═══ RECORD LIST ═══

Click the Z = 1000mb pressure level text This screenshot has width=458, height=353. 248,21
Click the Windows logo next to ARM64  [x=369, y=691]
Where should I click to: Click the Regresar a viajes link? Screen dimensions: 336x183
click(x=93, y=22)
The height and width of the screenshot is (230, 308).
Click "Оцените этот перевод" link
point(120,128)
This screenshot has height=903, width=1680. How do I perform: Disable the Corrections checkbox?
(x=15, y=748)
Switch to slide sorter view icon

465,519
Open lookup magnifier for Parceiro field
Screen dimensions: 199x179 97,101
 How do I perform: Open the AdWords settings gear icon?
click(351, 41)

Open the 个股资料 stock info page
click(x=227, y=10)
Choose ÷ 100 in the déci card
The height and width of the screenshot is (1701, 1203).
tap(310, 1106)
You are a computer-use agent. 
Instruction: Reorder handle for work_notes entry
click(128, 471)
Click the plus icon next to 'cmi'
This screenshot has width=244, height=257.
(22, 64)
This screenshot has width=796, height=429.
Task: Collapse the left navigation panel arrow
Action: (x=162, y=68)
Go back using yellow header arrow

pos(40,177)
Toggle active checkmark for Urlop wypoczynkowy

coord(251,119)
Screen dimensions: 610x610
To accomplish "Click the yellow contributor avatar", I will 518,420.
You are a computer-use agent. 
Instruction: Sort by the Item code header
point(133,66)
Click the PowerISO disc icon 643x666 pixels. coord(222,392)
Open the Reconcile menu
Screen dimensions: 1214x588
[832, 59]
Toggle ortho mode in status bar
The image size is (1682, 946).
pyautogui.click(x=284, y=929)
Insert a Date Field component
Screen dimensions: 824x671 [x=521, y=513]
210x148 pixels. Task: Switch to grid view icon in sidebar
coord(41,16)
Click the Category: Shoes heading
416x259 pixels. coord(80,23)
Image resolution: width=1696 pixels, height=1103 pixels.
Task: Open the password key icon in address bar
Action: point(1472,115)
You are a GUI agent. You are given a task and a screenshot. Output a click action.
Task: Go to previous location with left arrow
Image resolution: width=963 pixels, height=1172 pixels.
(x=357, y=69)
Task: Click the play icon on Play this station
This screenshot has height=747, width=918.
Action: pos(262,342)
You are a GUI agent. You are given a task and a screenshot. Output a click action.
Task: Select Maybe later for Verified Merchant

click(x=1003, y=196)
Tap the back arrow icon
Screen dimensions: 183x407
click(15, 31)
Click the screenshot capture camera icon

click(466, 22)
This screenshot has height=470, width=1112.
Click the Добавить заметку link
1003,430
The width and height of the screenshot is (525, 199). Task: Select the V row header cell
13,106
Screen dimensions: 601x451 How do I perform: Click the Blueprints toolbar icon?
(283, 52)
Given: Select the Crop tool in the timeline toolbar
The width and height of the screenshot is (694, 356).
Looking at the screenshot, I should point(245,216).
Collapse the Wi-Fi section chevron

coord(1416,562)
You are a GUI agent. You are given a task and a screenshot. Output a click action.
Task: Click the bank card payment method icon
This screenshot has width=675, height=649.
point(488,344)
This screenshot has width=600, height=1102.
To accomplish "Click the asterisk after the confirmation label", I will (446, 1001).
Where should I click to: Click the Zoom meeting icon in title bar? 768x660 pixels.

═══

▶ _TASK STATEMENT_
Set out every line of the entries above as a numbered list, skipping any blank lines.

▶ _OUTPUT BELOW_
1. Click the Z = 1000mb pressure level text This screenshot has width=458, height=353. 248,21
2. Click the Windows logo next to ARM64  [x=369, y=691]
3. Where should I click to: Click the Regresar a viajes link? Screen dimensions: 336x183
4. click(x=93, y=22)
5. The height and width of the screenshot is (230, 308).
6. Click "Оцените этот перевод" link
7. point(120,128)
8. This screenshot has height=903, width=1680. How do I perform: Disable the Corrections checkbox?
9. (x=15, y=748)
10. Switch to slide sorter view icon
11. 465,519
12. Open lookup magnifier for Parceiro field
13. Screen dimensions: 199x179 97,101
14.  How do I perform: Open the AdWords settings gear icon?
15. click(351, 41)
16. Open the 个股资料 stock info page
17. click(x=227, y=10)
18. Choose ÷ 100 in the déci card
19. The height and width of the screenshot is (1701, 1203).
20. tap(310, 1106)
21. You are a computer-use agent. 
22. Instruction: Reorder handle for work_notes entry
23. click(128, 471)
24. Click the plus icon next to 'cmi'
25. This screenshot has width=244, height=257.
26. (22, 64)
27. This screenshot has width=796, height=429.
28. Task: Collapse the left navigation panel arrow
29. Action: (x=162, y=68)
30. Go back using yellow header arrow
31. pos(40,177)
32. Toggle active checkmark for Urlop wypoczynkowy
33. coord(251,119)
34. Screen dimensions: 610x610
35. To accomplish "Click the yellow contributor avatar", I will 518,420.
36. You are a computer-use agent. 
37. Instruction: Sort by the Item code header
38. point(133,66)
39. Click the PowerISO disc icon 643x666 pixels. coord(222,392)
40. Open the Reconcile menu
41. Screen dimensions: 1214x588
42. [832, 59]
43. Toggle ortho mode in status bar
44. The image size is (1682, 946).
45. pyautogui.click(x=284, y=929)
46. Insert a Date Field component
47. Screen dimensions: 824x671 [x=521, y=513]
48. 210x148 pixels. Task: Switch to grid view icon in sidebar
49. coord(41,16)
50. Click the Category: Shoes heading
51. 416x259 pixels. coord(80,23)
52. Image resolution: width=1696 pixels, height=1103 pixels.
53. Task: Open the password key icon in address bar
54. Action: point(1472,115)
55. You are a GUI agent. You are given a task and a screenshot. Output a click action.
56. Task: Go to previous location with left arrow
57. Image resolution: width=963 pixels, height=1172 pixels.
58. (x=357, y=69)
59. Task: Click the play icon on Play this station
60. This screenshot has height=747, width=918.
61. Action: pos(262,342)
62. You are a GUI agent. You are given a task and a screenshot. Output a click action.
63. Task: Select Maybe later for Verified Merchant
64. click(x=1003, y=196)
65. Tap the back arrow icon
66. Screen dimensions: 183x407
67. click(15, 31)
68. Click the screenshot capture camera icon
69. click(466, 22)
70. This screenshot has height=470, width=1112.
71. Click the Добавить заметку link
72. 1003,430
73. The width and height of the screenshot is (525, 199). Task: Select the V row header cell
74. 13,106
75. Screen dimensions: 601x451 How do I perform: Click the Blueprints toolbar icon?
76. (283, 52)
77. Given: Select the Crop tool in the timeline toolbar
78. The width and height of the screenshot is (694, 356).
79. Looking at the screenshot, I should point(245,216).
80. Collapse the Wi-Fi section chevron
81. coord(1416,562)
82. You are a GUI agent. You are given a task and a screenshot. Output a click action.
83. Task: Click the bank card payment method icon
84. This screenshot has width=675, height=649.
85. point(488,344)
86. This screenshot has width=600, height=1102.
87. To accomplish "Click the asterisk after the confirmation label", I will (446, 1001).
88. Where should I click to: Click the Zoom meeting icon in title bar? 768x660 pixels.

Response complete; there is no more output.